• **Task A**:
Write out, word for word, the part of the venture philanthropy passage starting at "That’s one example" and ending at "improve their effectiveness.".
• **Task B**:
According to the venture philanthropy passage, how much had 42 venture-philanthropy foundations distributed in 2001?
• **Task C**:
Write the next part of the passage on venture philanthropy, picking up after its final sentence.

But the grandiose adolescence of the venture-philanthropy movement doesn’t mean it should be dismissed as a silly fad. The movement is still small: One study found that in 2001, approximately $50 million had been distributed by 42 venture-philanthropy foundations, a tiny fraction of the billions distributed by all philanthropic organizations that year. But it has matured much since its early days.

One of the leading VP organizations, Venture Philanthropy Partners, has analyzed the ongoing development and refinement of VP techniques since 2000. Its 2004 report points out that unlike large nonprofit hospitals, museums, and universities, small and local nonprofits are often underfunded and understaffed. They need the longer-term capital commitments, strategic advice, and professional relationships VPers provide. It’s a point taken by traditional foundations such as the Edna McConnell Clark Foundation, which has shifted from giving out grants to providing a greater level of support and guidance to a smaller number of organizations.

That’s one example of how the venture-philanthropy movement has had an impact not only on the nonprofits it has supported but on giving in general. It’s like the late-’90s technology boom. A decade ago, confronted by a wave of innovation across multiple industries, GE’s Jack Welch launched destroyyourbusiness.com—a directive to all GE managers to get competitive with Internet startups or get out. Venture philanthropy has provided the same sort of motivational kick in the ass to the larger philanthropic Establishment. Foundations like Rockefeller, Carnegie, and MacArthur now fund, for example, the Center for Effective Philanthropy, which researches new ways of measuring social-service results and designs tools to help foundations improve their effectiveness.

To be sure, the two worlds have not yet entirely merged. The Establishment has so far refused to use the word investee to describe a grant recipient—or other venture-philanthropy terms like investment portfolio, growth capital, and social return on investment. But there are some changes in Establishment rhetoric: A spokeswoman for one major foundation, for example, was horrified when I referred to a grant as a “gift”—a word that conjures condescending images of rich people handing out cash in the street. Effective foundations don’t make donations anymore: They provide financial resources designed to achieve social aims—and then they make sure that the recipient organizations achieve them.

• **Given data**:
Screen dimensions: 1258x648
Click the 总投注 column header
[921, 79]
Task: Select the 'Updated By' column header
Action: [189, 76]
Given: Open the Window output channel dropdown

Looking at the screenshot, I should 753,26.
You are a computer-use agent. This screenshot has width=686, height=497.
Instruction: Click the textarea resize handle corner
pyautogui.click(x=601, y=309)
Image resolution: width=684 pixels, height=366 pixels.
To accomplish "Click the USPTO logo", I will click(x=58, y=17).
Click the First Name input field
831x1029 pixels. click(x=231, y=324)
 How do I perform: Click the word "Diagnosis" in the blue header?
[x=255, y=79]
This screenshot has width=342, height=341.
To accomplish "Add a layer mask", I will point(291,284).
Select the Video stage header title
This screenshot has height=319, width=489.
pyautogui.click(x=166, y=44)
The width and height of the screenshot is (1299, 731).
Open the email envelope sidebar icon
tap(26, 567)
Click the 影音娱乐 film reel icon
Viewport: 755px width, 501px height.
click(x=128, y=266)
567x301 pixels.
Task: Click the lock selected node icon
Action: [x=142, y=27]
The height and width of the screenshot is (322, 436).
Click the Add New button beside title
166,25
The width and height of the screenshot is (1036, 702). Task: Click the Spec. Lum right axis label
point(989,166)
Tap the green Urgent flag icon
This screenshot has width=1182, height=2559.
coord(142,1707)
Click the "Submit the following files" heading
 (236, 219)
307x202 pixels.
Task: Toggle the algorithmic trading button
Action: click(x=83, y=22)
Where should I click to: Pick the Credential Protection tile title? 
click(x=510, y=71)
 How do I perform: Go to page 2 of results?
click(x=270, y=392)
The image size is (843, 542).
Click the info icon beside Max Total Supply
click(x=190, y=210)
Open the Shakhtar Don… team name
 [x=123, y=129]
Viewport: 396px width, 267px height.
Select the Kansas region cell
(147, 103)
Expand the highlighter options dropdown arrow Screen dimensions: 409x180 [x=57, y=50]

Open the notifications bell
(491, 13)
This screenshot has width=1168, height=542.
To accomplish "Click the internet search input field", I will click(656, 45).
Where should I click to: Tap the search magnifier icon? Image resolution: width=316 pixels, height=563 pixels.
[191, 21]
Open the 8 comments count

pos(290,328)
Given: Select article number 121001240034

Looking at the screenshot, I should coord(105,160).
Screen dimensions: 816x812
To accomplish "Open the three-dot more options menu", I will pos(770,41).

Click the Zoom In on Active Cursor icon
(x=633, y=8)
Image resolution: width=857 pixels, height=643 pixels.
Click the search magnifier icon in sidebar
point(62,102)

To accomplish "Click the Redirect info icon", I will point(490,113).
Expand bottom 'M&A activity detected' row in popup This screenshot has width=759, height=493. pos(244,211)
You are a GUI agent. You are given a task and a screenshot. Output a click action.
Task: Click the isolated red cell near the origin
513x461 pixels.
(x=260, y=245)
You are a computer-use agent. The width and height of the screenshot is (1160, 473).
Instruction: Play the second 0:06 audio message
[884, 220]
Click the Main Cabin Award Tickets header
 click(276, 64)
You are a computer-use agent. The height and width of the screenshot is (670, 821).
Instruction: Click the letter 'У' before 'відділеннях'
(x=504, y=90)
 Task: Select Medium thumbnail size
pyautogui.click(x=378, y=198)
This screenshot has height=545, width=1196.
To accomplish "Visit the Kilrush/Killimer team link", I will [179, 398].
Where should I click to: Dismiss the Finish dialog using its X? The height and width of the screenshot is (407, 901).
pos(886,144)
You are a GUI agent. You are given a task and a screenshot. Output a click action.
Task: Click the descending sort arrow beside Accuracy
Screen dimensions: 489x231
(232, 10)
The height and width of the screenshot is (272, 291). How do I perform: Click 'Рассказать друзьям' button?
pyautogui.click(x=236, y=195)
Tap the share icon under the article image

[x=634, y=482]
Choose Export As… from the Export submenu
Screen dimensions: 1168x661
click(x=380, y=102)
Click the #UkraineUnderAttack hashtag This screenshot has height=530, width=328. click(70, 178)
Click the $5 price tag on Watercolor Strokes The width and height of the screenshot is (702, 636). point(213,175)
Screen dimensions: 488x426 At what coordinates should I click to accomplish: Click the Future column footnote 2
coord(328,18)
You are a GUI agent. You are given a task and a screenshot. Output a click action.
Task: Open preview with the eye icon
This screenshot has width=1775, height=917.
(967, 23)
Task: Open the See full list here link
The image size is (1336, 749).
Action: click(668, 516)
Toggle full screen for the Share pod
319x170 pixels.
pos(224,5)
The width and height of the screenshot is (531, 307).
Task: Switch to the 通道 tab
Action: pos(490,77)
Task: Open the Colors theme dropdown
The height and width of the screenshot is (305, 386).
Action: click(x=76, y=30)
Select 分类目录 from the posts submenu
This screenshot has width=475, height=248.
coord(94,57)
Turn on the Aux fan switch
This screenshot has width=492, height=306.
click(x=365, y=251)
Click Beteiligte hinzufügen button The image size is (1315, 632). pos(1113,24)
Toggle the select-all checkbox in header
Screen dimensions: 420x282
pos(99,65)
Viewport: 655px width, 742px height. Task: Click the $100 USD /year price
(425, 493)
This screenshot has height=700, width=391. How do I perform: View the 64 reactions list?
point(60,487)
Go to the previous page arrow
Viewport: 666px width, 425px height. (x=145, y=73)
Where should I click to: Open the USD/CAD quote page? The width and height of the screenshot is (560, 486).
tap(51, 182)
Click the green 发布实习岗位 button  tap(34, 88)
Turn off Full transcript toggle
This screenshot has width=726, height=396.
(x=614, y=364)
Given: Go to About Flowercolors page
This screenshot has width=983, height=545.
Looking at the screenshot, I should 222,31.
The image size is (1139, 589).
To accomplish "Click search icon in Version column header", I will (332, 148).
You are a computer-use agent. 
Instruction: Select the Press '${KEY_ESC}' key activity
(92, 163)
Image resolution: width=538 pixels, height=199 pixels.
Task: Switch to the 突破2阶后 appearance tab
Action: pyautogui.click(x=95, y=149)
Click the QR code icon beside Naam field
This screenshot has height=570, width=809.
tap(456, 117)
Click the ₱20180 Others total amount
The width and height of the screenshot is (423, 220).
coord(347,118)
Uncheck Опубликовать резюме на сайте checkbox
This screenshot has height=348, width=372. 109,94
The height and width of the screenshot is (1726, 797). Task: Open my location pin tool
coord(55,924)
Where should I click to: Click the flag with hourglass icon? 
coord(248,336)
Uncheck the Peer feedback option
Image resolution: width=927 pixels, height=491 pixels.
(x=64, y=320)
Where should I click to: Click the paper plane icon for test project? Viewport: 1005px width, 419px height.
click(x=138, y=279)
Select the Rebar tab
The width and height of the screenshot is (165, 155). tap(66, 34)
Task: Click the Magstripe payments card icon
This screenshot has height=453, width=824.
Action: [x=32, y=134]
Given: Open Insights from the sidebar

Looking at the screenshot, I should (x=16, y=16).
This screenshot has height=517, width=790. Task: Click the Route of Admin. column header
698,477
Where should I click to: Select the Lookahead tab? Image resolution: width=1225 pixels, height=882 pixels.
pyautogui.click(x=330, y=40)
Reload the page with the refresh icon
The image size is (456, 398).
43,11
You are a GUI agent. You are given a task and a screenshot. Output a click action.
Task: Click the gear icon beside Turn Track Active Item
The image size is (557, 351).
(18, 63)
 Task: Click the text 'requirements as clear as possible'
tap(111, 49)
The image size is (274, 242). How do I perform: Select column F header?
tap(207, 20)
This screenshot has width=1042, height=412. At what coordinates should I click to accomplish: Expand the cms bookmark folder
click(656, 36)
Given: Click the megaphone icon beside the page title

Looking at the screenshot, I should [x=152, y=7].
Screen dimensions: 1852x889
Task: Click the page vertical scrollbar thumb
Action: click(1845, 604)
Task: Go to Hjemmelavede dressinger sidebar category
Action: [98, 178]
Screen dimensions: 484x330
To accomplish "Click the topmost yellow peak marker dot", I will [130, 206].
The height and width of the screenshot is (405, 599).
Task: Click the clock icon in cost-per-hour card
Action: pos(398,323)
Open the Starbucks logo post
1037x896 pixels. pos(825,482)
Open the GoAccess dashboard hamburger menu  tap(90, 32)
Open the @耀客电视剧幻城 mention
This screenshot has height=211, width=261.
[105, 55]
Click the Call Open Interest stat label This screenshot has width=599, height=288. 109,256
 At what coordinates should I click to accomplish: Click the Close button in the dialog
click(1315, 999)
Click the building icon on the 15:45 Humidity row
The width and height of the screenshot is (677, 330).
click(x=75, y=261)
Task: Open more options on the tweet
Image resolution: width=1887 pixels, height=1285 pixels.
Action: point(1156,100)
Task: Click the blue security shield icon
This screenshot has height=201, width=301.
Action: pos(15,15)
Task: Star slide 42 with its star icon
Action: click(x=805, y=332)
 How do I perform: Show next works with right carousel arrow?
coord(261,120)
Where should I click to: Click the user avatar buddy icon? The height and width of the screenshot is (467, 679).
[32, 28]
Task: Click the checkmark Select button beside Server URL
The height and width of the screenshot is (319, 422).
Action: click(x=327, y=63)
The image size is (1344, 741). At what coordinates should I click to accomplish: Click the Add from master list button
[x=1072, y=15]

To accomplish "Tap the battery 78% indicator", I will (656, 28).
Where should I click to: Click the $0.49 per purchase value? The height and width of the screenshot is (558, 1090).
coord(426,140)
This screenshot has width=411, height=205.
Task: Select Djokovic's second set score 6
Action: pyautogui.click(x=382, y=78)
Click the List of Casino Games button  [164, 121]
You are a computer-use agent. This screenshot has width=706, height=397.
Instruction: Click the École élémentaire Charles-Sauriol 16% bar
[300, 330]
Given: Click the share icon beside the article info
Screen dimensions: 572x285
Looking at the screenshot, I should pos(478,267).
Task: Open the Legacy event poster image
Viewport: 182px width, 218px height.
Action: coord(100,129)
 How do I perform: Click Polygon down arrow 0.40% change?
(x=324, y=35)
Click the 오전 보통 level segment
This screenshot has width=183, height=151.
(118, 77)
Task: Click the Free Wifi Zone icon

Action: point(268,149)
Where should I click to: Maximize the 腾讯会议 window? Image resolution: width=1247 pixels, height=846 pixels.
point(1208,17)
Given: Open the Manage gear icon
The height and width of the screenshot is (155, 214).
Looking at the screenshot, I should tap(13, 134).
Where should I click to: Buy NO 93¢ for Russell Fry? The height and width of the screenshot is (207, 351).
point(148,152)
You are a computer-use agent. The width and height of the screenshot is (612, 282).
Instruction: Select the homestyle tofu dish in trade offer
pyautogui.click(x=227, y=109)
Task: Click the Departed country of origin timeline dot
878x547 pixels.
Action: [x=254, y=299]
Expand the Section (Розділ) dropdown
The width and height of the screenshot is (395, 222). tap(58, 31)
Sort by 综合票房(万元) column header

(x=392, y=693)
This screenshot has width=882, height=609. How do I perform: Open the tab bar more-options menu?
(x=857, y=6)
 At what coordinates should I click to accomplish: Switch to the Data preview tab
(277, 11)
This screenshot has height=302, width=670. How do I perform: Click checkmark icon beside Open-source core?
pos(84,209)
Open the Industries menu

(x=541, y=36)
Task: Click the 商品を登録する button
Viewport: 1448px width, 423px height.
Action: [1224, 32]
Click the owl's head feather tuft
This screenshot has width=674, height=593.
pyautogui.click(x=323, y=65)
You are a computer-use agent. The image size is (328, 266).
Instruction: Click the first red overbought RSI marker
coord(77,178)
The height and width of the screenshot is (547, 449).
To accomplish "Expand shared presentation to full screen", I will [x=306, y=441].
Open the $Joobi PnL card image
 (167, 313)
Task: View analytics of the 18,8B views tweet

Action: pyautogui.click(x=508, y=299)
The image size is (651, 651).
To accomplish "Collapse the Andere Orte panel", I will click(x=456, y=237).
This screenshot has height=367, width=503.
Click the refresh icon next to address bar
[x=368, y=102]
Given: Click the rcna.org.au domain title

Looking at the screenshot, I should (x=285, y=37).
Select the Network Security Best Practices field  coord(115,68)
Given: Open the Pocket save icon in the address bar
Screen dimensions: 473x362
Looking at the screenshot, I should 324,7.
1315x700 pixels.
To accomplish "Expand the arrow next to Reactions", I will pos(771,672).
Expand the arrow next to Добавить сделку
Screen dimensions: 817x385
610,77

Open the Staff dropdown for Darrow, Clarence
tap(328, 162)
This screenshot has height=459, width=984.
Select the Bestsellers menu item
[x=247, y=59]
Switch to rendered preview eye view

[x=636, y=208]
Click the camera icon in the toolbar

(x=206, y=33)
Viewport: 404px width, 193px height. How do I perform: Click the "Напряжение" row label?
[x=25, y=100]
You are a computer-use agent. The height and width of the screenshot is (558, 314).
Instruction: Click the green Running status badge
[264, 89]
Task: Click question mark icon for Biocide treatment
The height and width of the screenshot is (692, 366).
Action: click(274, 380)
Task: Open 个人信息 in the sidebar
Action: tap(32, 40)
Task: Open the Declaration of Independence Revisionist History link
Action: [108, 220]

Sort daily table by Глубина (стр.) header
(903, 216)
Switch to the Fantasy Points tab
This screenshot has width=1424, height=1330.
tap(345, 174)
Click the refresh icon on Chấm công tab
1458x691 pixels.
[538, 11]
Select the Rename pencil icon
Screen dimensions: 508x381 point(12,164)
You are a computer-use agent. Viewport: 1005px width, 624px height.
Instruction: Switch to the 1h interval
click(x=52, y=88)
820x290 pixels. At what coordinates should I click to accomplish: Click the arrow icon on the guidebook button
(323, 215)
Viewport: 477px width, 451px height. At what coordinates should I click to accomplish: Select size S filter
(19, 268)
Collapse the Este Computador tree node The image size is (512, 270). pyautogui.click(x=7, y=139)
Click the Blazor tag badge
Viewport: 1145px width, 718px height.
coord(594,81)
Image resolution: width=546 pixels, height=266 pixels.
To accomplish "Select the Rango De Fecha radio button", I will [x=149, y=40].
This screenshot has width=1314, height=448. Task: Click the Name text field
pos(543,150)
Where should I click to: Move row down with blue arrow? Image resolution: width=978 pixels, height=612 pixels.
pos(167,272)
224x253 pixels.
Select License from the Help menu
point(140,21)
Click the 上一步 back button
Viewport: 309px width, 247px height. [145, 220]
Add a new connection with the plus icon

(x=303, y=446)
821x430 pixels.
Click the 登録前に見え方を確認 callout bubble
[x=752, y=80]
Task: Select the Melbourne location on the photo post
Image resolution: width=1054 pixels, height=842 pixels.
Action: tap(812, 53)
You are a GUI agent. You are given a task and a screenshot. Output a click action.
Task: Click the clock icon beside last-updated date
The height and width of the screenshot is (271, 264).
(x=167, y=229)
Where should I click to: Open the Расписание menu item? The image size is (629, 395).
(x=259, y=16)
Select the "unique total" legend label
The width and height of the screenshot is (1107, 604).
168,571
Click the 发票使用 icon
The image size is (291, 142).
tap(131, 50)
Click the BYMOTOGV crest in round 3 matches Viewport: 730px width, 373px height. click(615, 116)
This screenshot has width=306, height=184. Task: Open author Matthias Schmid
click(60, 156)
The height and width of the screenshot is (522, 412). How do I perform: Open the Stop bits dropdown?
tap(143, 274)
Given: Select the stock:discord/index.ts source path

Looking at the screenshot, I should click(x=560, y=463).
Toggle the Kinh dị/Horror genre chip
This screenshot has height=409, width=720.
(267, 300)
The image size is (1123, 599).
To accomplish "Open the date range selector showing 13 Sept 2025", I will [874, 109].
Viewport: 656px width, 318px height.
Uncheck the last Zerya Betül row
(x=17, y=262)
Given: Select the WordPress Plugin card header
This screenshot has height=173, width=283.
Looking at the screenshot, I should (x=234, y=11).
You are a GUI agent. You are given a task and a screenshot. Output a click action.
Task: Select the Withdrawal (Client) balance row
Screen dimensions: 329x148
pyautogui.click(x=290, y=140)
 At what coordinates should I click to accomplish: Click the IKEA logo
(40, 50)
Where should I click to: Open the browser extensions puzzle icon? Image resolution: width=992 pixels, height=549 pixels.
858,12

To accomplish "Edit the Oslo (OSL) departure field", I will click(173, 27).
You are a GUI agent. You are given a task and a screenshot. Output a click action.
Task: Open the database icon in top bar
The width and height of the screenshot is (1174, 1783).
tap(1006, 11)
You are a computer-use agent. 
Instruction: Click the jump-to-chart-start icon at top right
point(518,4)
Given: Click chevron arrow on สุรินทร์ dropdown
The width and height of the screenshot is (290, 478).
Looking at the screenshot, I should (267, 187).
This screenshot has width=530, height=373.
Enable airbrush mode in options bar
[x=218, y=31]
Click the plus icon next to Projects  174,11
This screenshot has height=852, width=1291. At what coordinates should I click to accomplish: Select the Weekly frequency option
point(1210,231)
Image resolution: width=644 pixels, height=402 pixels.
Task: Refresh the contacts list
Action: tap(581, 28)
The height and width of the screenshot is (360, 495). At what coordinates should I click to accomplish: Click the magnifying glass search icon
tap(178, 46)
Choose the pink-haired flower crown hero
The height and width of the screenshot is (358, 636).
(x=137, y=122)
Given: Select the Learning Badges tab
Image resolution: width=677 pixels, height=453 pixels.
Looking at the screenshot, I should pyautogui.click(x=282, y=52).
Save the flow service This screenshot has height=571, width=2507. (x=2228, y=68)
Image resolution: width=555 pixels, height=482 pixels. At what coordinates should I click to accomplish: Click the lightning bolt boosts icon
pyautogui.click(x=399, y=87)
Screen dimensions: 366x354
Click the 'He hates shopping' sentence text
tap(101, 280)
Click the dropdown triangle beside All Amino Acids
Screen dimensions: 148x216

• **Answer area A**:
That’s one example of how the venture-philanthropy movement has had an impact not only on the nonprofits it has supported but on giving in general. It’s like the late-’90s technology boom. A decade ago, confronted by a wave of innovation across multiple industries, GE’s Jack Welch launched destroyyourbusiness.com—a directive to all GE managers to get competitive with Internet startups or get out. Venture philanthropy has provided the same sort of motivational kick in the ass to the larger philanthropic Establishment. Foundations like Rockefeller, Carnegie, and MacArthur now fund, for example, the Center for Effective Philanthropy, which researches new ways of measuring social-service results and designs tools to help foundations improve their effectiveness.

• **Answer area B**:
Approximately $50 million.

• **Answer area C**:
The venture-philanthropy movement has also, arguably, greatly expanded the pool of philanthropic dollars and talent by making the field exciting to a generation of entrepreneurs who made their fortunes by subverting the Establishment. Venture philanthropy originated on the West Coast, in freewheeling Seattle and Silicon Valley. It’s no surprise then that VP enthusiasts are bored by the thought of endless passive proposal-reading and check-writing. And it’s got to be good news that philanthropy now sports the competitive fire that drove tech moguls like Larry Ellison and Bill Gates to forever try to one-up each other in the software business. So far, Gates is the undisputed king of philanthropy, but perhaps we’ve not heard the last from Larry. (Larry?)

Like “new economy” and “old economy” businesses, venture philanthropy and traditional philanthropy have now become incorporated into a more diverse continuum. Fortune 500 companies are notoriously bad at exploiting revolutionary startup opportunities; most venture capitalists, meanwhile, wouldn’t last 10 minutes at a multinational corporation. In the nonprofit world, too, both styles of philanthropy have strengths and weaknesses, and both have their places. So, long live the VP revolution.